### TASK ITEM
Reproduce the data in its entirety, exactly as written.
===== PROVIDED ENTRIES =====
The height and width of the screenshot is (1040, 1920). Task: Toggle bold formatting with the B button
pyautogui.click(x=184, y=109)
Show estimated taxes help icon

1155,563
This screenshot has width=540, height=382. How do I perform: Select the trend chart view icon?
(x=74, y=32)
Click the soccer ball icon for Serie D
=====
### WRITTEN ANSWER
The height and width of the screenshot is (1040, 1920). Task: Toggle bold formatting with the B button
pyautogui.click(x=184, y=109)
Show estimated taxes help icon

1155,563
This screenshot has width=540, height=382. How do I perform: Select the trend chart view icon?
(x=74, y=32)
Click the soccer ball icon for Serie D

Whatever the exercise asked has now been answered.